## Stored dataset items:

* * * * * * * * *

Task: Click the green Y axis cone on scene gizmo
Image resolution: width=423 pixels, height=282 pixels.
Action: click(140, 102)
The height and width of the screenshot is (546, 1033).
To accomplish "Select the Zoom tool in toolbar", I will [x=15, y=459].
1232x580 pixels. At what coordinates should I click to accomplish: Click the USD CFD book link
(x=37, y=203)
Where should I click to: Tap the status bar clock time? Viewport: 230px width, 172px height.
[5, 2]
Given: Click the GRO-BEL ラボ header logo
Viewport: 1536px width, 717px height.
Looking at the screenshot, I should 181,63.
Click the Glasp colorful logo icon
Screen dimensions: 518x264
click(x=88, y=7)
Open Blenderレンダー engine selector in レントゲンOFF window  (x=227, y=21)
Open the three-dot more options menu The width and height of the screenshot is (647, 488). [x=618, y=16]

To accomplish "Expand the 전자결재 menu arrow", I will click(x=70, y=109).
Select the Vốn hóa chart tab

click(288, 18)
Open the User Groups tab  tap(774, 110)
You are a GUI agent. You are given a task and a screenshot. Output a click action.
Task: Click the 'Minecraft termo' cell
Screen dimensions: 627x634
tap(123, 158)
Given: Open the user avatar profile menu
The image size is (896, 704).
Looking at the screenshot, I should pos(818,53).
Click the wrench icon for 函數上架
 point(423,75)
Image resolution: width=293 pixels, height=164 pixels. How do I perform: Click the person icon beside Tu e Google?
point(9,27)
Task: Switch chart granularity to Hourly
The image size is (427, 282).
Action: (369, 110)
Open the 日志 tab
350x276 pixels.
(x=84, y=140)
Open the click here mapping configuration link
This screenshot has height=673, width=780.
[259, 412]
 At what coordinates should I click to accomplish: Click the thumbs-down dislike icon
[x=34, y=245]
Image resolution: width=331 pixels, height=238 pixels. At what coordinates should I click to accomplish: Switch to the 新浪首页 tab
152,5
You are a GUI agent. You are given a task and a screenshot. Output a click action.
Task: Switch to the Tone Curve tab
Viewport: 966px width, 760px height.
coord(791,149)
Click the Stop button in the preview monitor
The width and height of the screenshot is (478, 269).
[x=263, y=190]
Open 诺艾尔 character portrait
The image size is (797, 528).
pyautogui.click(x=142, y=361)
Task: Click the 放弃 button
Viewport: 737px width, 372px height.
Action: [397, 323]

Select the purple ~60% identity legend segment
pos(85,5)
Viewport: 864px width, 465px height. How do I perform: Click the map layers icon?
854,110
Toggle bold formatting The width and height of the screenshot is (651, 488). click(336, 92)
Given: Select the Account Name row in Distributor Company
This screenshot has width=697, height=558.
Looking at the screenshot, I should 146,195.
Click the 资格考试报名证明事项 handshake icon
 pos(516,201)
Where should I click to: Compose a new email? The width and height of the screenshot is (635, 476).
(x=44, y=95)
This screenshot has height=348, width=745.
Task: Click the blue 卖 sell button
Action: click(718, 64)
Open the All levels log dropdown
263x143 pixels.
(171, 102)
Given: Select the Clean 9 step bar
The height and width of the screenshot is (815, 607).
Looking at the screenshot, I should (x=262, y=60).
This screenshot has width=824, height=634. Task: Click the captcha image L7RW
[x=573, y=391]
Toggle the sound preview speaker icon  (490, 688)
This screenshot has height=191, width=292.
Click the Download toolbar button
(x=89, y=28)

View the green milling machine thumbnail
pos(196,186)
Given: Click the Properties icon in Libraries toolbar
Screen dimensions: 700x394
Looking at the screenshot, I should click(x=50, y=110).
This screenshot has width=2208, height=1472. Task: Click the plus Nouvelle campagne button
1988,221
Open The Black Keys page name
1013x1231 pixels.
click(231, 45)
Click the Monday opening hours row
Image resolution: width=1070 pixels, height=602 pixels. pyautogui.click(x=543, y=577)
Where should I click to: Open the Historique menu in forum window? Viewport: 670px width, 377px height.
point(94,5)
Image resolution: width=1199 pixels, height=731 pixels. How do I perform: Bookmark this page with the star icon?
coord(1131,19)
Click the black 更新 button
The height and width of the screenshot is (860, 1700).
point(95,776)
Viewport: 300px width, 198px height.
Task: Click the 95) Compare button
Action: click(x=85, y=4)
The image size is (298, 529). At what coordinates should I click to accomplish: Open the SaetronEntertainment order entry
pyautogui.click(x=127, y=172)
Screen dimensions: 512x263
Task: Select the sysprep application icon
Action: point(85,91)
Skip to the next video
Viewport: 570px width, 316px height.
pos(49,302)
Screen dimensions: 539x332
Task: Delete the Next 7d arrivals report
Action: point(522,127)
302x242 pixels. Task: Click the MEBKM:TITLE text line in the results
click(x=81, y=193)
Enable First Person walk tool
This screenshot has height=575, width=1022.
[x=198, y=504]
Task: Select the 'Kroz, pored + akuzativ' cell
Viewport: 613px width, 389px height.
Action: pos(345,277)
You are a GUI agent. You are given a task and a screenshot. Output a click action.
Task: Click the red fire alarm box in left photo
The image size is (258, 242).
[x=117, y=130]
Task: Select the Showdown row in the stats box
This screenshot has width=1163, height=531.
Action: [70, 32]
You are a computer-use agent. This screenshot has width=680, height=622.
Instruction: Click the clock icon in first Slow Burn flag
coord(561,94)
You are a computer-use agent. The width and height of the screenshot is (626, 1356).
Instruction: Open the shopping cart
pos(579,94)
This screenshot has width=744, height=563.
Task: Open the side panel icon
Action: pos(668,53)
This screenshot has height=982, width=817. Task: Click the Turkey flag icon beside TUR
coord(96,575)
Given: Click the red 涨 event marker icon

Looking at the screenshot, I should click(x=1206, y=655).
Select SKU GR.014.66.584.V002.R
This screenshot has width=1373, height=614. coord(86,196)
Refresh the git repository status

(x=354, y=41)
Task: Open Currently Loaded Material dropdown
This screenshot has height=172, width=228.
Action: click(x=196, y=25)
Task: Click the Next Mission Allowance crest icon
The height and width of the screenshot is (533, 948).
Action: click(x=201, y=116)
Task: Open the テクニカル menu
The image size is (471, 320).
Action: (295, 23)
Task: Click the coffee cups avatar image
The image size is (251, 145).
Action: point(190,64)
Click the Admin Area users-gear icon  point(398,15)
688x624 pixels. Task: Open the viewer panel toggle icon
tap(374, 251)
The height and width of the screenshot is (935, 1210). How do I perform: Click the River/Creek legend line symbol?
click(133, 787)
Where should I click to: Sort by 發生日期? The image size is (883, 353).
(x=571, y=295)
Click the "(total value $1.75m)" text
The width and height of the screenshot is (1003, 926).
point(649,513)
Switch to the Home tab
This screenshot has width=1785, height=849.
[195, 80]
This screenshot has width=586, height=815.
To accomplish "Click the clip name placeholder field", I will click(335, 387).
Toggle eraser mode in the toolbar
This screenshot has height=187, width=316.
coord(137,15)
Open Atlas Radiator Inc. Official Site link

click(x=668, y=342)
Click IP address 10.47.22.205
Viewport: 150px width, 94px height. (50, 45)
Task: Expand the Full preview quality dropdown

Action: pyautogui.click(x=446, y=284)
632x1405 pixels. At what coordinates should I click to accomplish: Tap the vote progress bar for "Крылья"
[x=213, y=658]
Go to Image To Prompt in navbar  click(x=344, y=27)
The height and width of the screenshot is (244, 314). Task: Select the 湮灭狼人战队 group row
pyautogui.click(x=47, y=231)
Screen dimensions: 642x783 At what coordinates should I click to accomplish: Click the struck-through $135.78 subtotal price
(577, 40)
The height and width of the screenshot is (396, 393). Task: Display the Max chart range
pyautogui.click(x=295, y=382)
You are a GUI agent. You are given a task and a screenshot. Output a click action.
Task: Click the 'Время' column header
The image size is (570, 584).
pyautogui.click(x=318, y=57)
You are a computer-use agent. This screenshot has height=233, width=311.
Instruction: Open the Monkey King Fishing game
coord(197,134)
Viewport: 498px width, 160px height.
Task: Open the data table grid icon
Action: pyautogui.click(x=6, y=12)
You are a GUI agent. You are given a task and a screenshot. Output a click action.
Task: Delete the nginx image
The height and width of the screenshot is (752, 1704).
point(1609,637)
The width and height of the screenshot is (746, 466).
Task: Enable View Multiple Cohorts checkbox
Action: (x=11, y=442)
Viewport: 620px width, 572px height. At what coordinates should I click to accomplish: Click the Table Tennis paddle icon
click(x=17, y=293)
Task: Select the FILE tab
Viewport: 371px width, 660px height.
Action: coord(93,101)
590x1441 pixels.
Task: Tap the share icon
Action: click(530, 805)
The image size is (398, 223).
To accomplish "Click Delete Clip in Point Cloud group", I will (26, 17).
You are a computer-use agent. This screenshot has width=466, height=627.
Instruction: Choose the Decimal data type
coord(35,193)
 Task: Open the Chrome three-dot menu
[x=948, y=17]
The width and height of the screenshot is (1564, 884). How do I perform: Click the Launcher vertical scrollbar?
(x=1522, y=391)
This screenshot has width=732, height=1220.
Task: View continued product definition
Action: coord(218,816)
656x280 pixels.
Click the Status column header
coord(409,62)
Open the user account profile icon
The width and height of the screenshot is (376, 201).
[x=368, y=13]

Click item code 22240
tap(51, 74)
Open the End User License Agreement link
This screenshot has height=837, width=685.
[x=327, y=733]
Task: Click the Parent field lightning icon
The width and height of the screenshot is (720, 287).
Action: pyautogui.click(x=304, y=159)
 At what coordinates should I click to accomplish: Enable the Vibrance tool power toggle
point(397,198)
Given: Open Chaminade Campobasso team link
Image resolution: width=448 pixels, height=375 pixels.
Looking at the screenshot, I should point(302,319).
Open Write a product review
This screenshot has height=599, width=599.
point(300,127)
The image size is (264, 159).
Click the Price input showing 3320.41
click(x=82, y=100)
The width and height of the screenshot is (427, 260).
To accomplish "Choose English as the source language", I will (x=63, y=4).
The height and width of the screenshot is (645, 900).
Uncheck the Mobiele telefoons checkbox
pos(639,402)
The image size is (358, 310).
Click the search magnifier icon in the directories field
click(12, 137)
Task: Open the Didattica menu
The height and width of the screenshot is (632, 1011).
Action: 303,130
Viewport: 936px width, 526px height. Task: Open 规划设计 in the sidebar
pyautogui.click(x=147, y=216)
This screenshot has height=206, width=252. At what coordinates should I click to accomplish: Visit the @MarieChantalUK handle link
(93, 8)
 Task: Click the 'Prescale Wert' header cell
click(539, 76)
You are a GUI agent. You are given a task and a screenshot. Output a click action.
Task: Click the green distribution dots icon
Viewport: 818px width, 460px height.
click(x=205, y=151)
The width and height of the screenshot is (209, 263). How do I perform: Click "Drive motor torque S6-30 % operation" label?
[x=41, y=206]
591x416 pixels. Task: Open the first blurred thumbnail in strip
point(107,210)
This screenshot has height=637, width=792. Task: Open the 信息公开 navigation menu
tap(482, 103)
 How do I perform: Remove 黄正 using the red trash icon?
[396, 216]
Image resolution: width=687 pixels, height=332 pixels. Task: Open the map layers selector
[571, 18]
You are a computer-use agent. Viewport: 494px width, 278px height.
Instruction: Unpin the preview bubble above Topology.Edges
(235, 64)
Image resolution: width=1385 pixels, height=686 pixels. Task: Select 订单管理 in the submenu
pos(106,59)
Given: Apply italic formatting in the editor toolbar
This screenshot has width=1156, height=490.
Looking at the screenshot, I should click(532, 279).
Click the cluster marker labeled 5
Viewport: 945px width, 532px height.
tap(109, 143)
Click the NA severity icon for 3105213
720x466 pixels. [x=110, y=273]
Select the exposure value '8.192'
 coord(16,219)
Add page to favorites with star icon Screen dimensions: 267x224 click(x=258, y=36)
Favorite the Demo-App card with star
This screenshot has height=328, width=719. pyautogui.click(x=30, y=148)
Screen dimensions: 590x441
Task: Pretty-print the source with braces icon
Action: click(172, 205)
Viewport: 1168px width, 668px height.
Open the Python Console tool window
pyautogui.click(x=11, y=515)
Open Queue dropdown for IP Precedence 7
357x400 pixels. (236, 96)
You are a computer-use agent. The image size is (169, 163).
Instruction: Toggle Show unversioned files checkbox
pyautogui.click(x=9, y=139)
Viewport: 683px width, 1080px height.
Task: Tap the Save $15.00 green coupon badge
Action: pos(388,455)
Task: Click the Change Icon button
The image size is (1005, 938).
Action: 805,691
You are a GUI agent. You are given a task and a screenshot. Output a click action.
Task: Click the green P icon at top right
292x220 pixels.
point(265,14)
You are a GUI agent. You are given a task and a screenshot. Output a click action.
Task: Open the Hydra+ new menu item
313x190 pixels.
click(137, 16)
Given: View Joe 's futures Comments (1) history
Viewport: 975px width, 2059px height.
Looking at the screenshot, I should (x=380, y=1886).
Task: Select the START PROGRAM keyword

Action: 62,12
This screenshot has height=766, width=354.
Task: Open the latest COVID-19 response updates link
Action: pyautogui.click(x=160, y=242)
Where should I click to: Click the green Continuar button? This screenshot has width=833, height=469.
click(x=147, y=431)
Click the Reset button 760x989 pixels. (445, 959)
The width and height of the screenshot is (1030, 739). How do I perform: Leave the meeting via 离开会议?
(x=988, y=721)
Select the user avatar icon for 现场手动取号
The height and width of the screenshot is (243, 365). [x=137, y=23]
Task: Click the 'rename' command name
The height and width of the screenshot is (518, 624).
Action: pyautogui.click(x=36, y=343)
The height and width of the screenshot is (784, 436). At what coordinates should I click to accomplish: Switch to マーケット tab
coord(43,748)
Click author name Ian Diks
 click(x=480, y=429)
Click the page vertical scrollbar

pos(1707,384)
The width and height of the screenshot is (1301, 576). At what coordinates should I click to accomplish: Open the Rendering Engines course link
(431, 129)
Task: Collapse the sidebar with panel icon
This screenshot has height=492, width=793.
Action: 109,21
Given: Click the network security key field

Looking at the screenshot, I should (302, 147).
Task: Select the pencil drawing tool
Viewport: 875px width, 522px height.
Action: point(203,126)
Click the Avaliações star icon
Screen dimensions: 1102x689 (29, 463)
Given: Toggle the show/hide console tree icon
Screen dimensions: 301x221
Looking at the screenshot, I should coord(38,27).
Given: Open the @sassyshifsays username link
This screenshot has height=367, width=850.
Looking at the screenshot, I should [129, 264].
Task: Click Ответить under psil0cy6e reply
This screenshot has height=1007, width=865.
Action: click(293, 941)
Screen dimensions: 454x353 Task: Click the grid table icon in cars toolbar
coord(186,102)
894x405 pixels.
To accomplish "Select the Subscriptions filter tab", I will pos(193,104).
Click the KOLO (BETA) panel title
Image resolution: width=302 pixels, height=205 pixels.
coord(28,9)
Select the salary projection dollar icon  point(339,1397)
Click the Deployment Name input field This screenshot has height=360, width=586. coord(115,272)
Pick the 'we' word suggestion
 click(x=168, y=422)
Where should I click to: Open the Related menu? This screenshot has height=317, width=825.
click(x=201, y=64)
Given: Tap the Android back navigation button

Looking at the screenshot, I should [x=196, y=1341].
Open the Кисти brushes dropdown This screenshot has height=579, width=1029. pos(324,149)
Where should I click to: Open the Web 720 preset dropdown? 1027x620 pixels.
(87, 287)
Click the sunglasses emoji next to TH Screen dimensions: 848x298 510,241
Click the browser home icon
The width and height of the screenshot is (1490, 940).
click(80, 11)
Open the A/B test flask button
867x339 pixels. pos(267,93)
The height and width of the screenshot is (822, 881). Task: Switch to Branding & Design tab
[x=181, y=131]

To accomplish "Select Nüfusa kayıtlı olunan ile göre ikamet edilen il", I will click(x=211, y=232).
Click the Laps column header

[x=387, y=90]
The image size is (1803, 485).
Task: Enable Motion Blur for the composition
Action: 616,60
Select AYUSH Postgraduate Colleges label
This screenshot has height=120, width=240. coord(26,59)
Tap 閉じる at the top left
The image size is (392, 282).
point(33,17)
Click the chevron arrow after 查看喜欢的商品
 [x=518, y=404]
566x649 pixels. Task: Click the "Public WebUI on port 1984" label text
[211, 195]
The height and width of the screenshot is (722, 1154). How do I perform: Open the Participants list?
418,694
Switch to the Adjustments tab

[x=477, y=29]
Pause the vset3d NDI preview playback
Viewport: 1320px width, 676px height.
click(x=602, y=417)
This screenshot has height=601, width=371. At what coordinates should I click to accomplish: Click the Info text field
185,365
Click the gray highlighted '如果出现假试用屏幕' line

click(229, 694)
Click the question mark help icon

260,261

* * * * * * * * *

## WHAT YOU ARE ASKED TO DO:
Among the lines above, find those with the string "profile" and copy them.

## COMPLETED EXERCISE:
Given: Open the user avatar profile menu
Open the user account profile icon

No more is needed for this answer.